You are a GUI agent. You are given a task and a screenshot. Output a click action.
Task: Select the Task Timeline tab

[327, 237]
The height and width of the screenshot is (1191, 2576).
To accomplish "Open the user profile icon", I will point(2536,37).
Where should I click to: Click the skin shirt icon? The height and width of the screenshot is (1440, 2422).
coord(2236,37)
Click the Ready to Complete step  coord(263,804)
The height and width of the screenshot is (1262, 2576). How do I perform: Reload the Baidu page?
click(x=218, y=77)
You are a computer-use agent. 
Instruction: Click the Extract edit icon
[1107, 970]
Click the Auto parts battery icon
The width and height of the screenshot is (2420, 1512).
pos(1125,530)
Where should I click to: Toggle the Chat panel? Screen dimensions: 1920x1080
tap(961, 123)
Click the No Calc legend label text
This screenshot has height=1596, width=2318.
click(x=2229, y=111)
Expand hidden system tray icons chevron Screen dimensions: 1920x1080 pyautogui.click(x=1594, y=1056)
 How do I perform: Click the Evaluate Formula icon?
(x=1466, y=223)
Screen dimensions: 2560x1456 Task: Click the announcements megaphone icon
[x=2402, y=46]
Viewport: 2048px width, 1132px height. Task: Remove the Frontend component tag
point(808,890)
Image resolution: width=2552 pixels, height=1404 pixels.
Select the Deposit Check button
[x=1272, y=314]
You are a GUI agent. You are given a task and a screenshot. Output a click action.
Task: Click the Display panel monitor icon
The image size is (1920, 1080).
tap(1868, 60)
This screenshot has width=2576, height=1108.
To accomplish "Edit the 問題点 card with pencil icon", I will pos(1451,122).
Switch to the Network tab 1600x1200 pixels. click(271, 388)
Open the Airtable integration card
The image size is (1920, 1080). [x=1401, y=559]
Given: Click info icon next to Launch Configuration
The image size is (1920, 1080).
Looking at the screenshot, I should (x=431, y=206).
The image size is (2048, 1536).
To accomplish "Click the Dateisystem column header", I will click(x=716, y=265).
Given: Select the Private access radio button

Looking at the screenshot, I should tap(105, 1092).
────────────────────────────────────────
■ What you have to do
Reproduce the material above precisely, omitting nothing.

■ Task output
You are a GUI agent. You are given a task and a screenshot. Output a click action.
Task: Select the Task Timeline tab

[327, 237]
The height and width of the screenshot is (1191, 2576).
To accomplish "Open the user profile icon", I will point(2536,37).
Where should I click to: Click the skin shirt icon? The height and width of the screenshot is (1440, 2422).
coord(2236,37)
Click the Ready to Complete step  coord(263,804)
The height and width of the screenshot is (1262, 2576). How do I perform: Reload the Baidu page?
click(x=218, y=77)
You are a computer-use agent. 
Instruction: Click the Extract edit icon
[1107, 970]
Click the Auto parts battery icon
The width and height of the screenshot is (2420, 1512).
pos(1125,530)
Where should I click to: Toggle the Chat panel? Screen dimensions: 1920x1080
tap(961, 123)
Click the No Calc legend label text
This screenshot has height=1596, width=2318.
click(x=2229, y=111)
Expand hidden system tray icons chevron Screen dimensions: 1920x1080 pyautogui.click(x=1594, y=1056)
 How do I perform: Click the Evaluate Formula icon?
(x=1466, y=223)
Screen dimensions: 2560x1456 Task: Click the announcements megaphone icon
[x=2402, y=46]
Viewport: 2048px width, 1132px height. Task: Remove the Frontend component tag
point(808,890)
Image resolution: width=2552 pixels, height=1404 pixels.
Select the Deposit Check button
[x=1272, y=314]
You are a GUI agent. You are given a task and a screenshot. Output a click action.
Task: Click the Display panel monitor icon
The image size is (1920, 1080).
tap(1868, 60)
This screenshot has width=2576, height=1108.
To accomplish "Edit the 問題点 card with pencil icon", I will pos(1451,122).
Switch to the Network tab 1600x1200 pixels. click(271, 388)
Open the Airtable integration card
The image size is (1920, 1080). [x=1401, y=559]
Given: Click info icon next to Launch Configuration
The image size is (1920, 1080).
Looking at the screenshot, I should (x=431, y=206).
The image size is (2048, 1536).
To accomplish "Click the Dateisystem column header", I will click(x=716, y=265).
Given: Select the Private access radio button

Looking at the screenshot, I should tap(105, 1092).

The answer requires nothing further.